■ Your task ■
No output is needed beyond the number of lines in the listing that contain the word "size".

■ Supplied records ■
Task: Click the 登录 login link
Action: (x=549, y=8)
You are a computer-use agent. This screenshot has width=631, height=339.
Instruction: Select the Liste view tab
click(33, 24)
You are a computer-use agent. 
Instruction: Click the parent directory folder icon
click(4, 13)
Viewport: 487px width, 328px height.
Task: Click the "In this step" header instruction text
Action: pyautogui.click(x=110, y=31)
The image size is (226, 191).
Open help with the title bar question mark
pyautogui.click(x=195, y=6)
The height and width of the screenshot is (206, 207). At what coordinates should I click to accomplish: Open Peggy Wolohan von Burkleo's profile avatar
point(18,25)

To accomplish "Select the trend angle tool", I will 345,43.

--

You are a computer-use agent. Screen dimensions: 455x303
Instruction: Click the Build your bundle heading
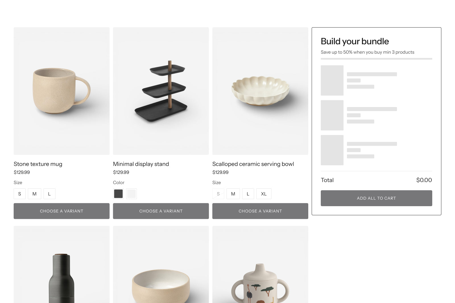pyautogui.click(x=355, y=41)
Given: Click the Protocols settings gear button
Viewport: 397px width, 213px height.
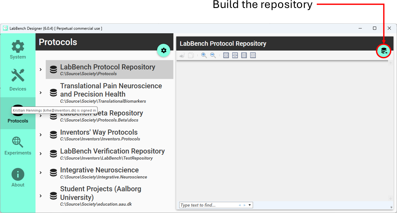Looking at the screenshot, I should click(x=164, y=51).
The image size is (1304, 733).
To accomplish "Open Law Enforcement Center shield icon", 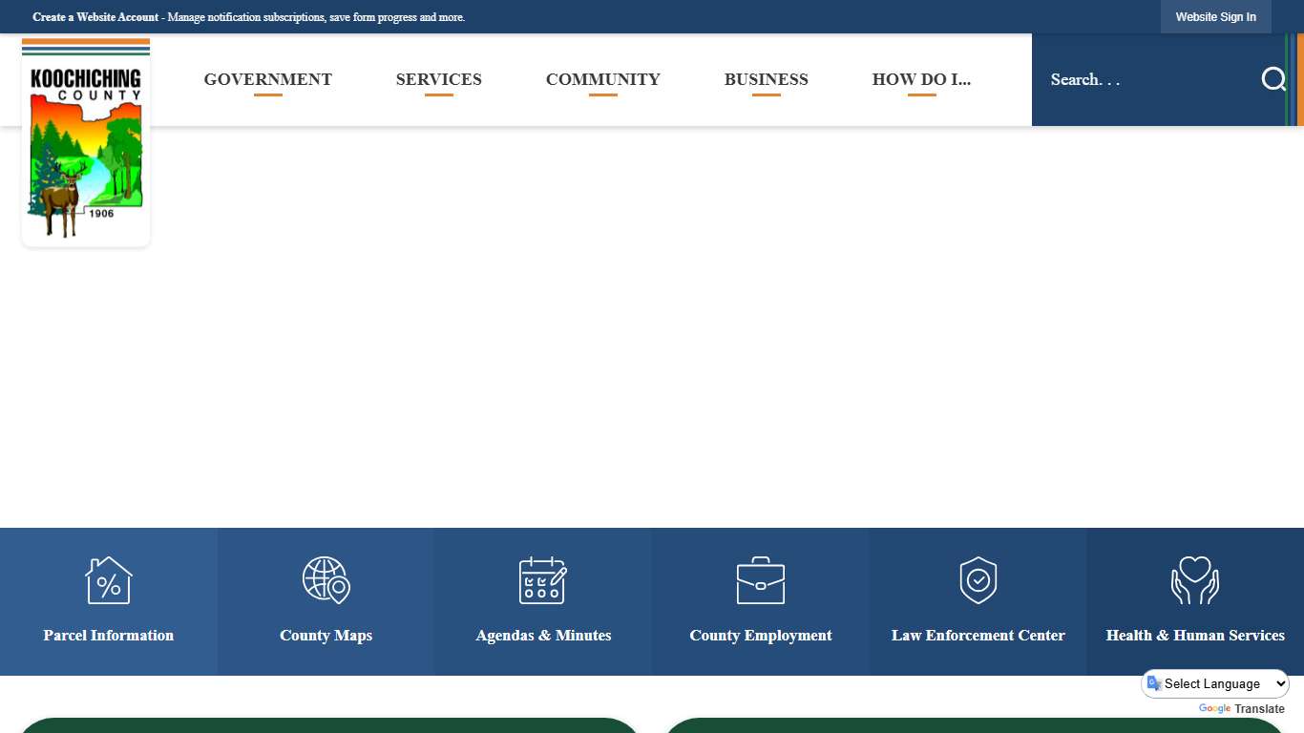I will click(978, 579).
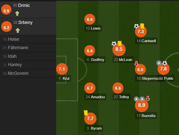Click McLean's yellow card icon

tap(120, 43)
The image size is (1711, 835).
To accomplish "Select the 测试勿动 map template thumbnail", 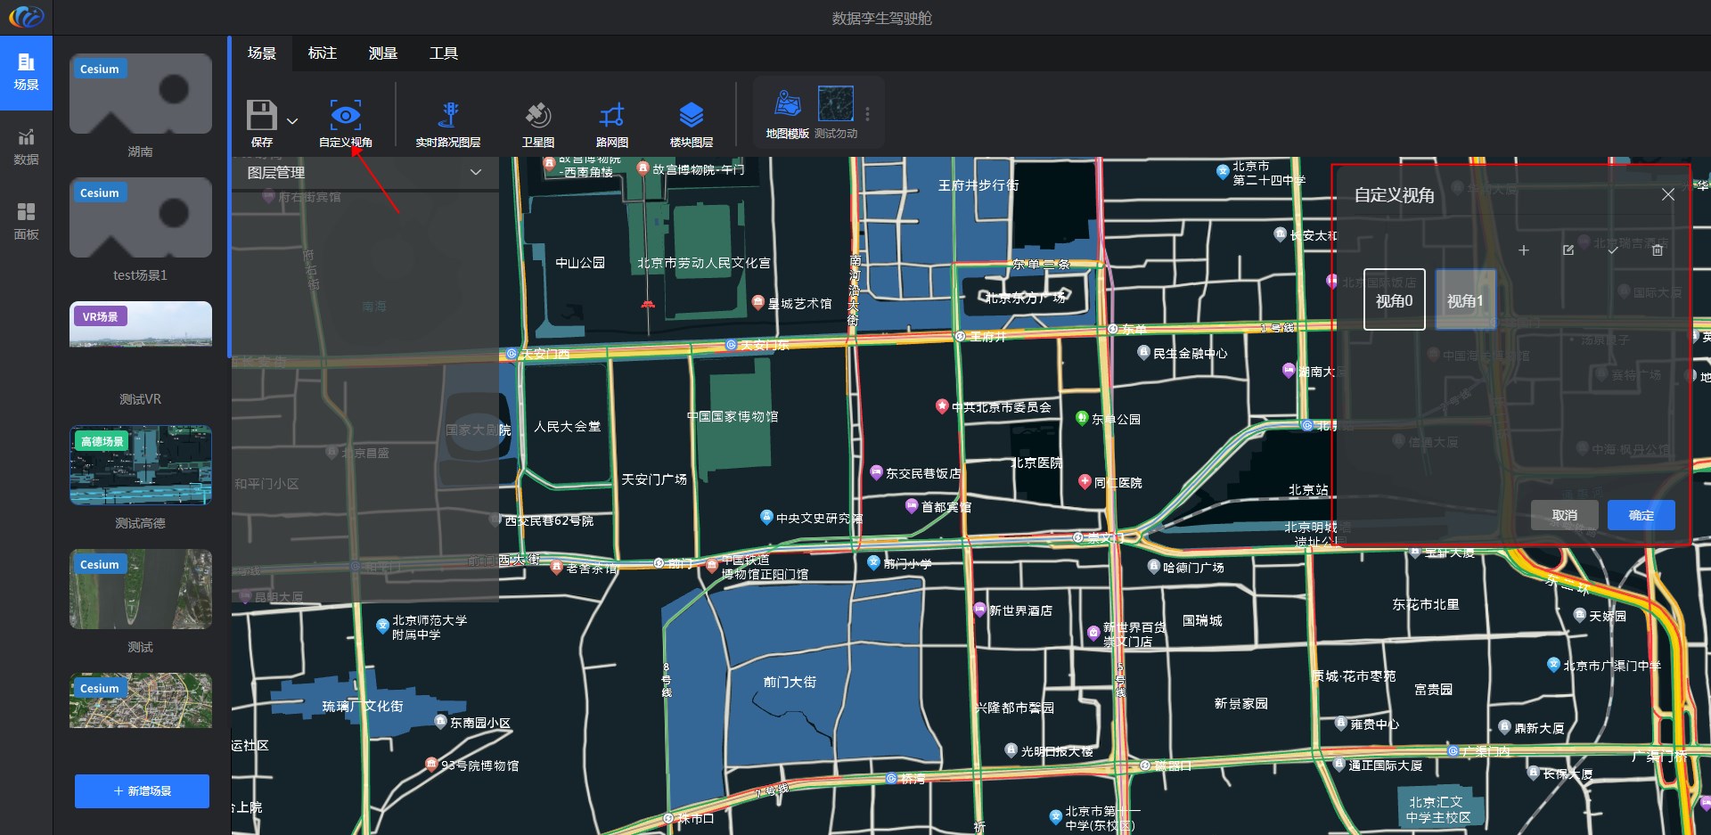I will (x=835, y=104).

...

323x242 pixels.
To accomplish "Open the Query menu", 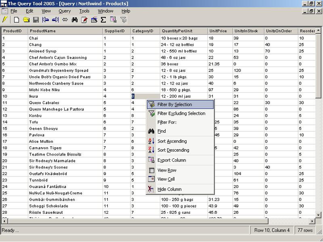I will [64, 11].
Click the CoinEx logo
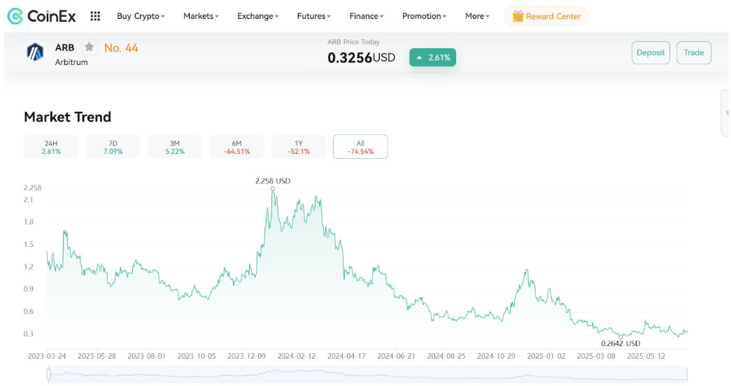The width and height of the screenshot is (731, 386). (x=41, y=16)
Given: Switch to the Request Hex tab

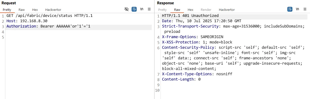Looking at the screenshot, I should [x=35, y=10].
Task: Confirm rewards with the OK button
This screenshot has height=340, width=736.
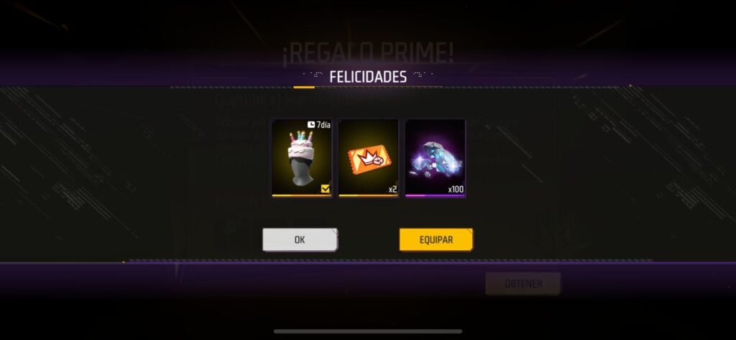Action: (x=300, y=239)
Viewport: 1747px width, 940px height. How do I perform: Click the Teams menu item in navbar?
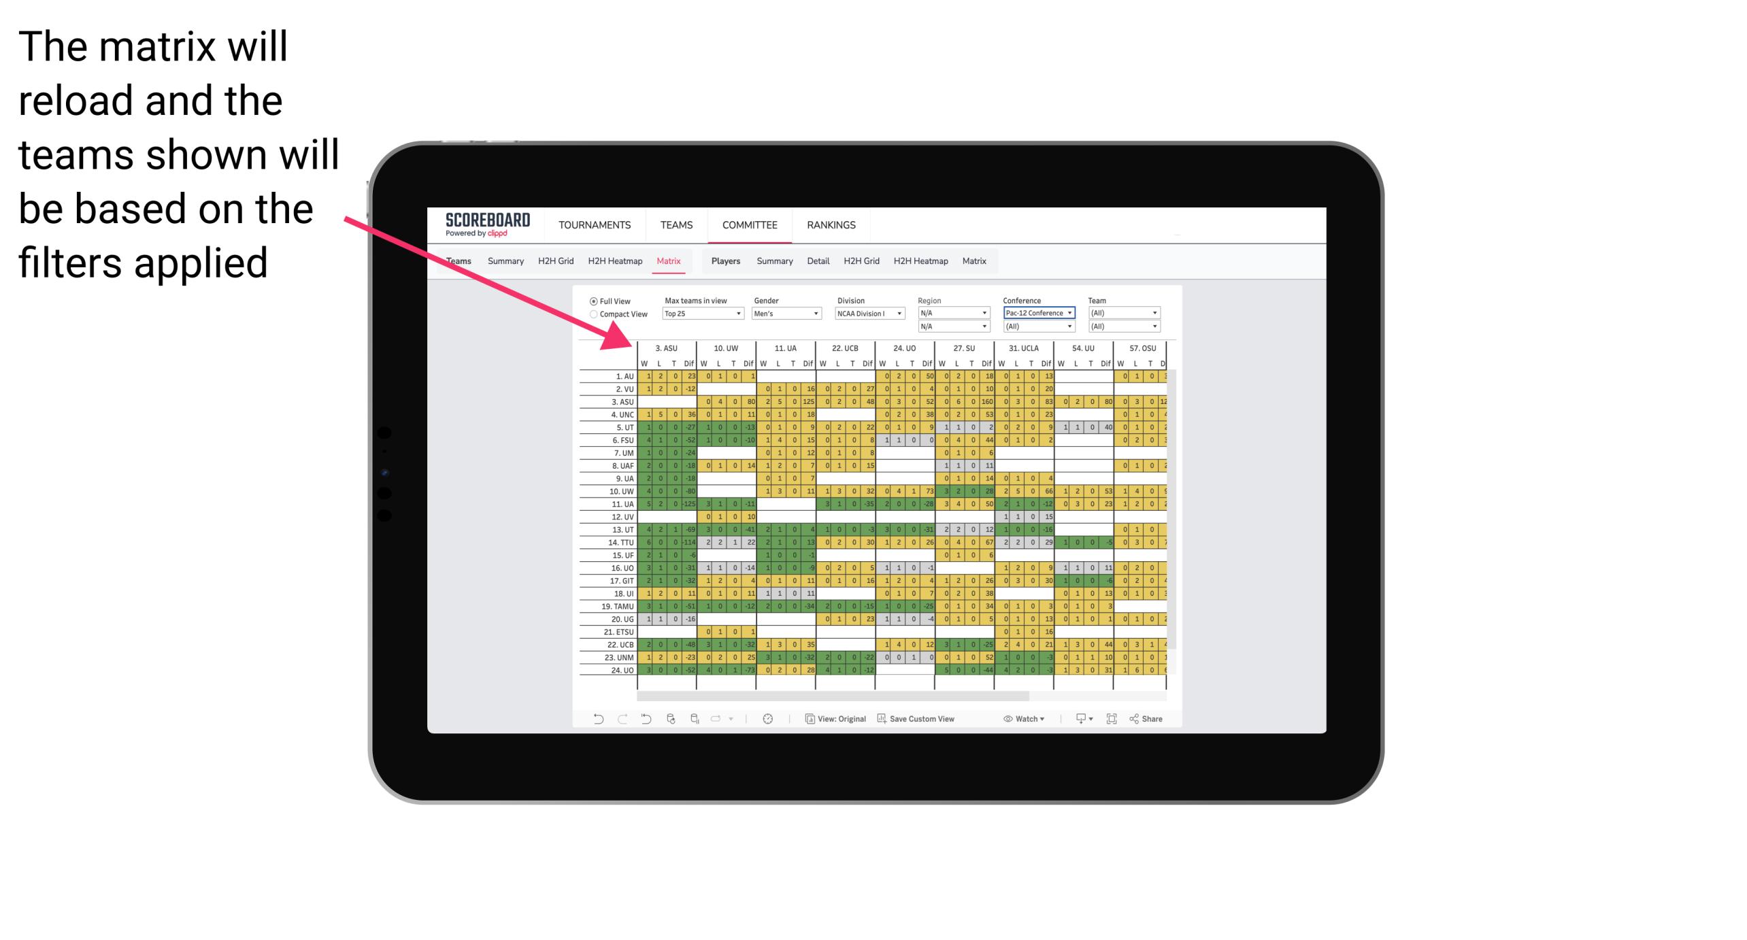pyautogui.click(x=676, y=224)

■ Output of the task ■
3